Note: one other strategy to use against the Under-Hand, if it becomes a powerful enough force in tournaments to warrant metagaming (and I suspect it will be) is to use Kakita Yoshi to deny your opponent the Imperial Favor. When your opponent lobbies for the favor, you use your next action to take it away from them.

Three clans deserve special mention with the Under-Hand. The Scorpion not only get this card for free, but the Under-Hand can also be used to lead Aramoros and Ninja Shapeshifters on a raid of your opponent's provinces. The Crane will always be able to claim the Imperial Favor with Kakita Yoshi, even if their opponent has higher honor. Combine Kakita Ichiro's ability to lobby an extra time for the Favor and Doji Yosai exp's ability to copy any political action and your opponent will wish dearly that he had played more honorable. Let's not mention throwing Ninja Shapeshifters here as well. [Or mention experienced Kakita Yoshi. -- ed.] Finally, a Taka Tricks Crab deck, once it claims the favor, can get multiple uses of this card using Yasuki Taka and the Under-Hand complements well with Kuni Yori.

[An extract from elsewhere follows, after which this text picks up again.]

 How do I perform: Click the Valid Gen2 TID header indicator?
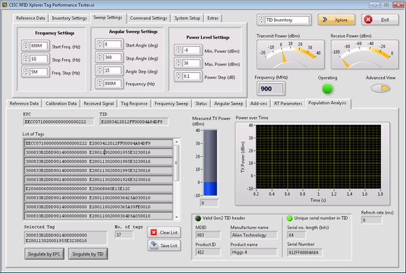(198, 218)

There are only three faults with this card. One, not only is it unique, it is also not possible to search for it. You cannot Walking the Way for a dynasty card, Augury for a Holding, or claim it while Restoring the Doji Treasury (it does not produce gold). Second, your opponent will get a chance to empty the key cards in their hand before you get a chance to do it for them. Unless you Plans Within Plans twice and have Yasuki Taka lying around conveniently, your opponent will get one limited phase to play the rings in their hand or attach their Ancestral Sword or Kitsuki Kaagi's Journal. Of course, if you can force him to Hesitate, your strategy will be perfect. Finally, the Under-Hand is a holding, so you can't use it to lobby for the Imperial Favor (Crane joke, just ignore).

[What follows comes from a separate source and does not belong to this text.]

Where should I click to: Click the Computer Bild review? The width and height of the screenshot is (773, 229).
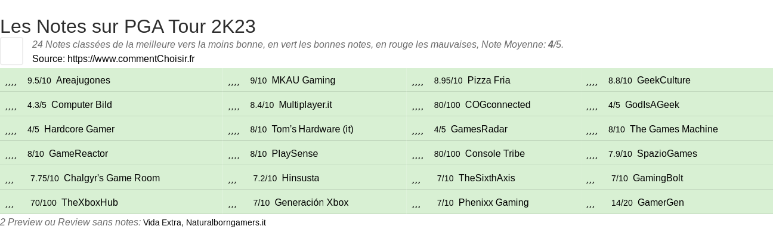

I fully expect to see the Emperor's Under-Hand in almost every tournament deck from here on out to the end of Gold Edition. It might not come out every game, but it will win you the games that you do get it. And it will cost you the games that your opponent gets it.

Oh, I forgot to make note that using the Under-Hand costs you 1 honor. Okay, from one Crane's perspective anyway, 1 honor is well worth the comfort of knowing that the works of Kakita Shijin will never glorify the Phoenix instead, and my poor Daidoji will never have to face Matsu Tsuko in the middle of Winter Warfare. [Note that you lose an honor even if you just look, despite the way the card might sound. -- ed.]

I'm sure our kindred spirits within the Shadowlands would agree. [If they could use it, of course. -- ed.]

Jason Liang
Kakita Daisan
Crane Seer

[Additional: Even without the Imperial Favor to nix threats, The Emperor's Under-Hand is still useful. Knowing that your opponent has no tricks up her sleeve when you attack is well worth a one-point honor loss. Note that the Ninja Spy provides the same functionality, and can even peek as an Open action, isn't unique, and costs one less gold. Of course, The Emperor's Under-Hand doesn't die to Evil Portents, but it can't surprise the opponent with Out of the Shadows, either. -- ed.]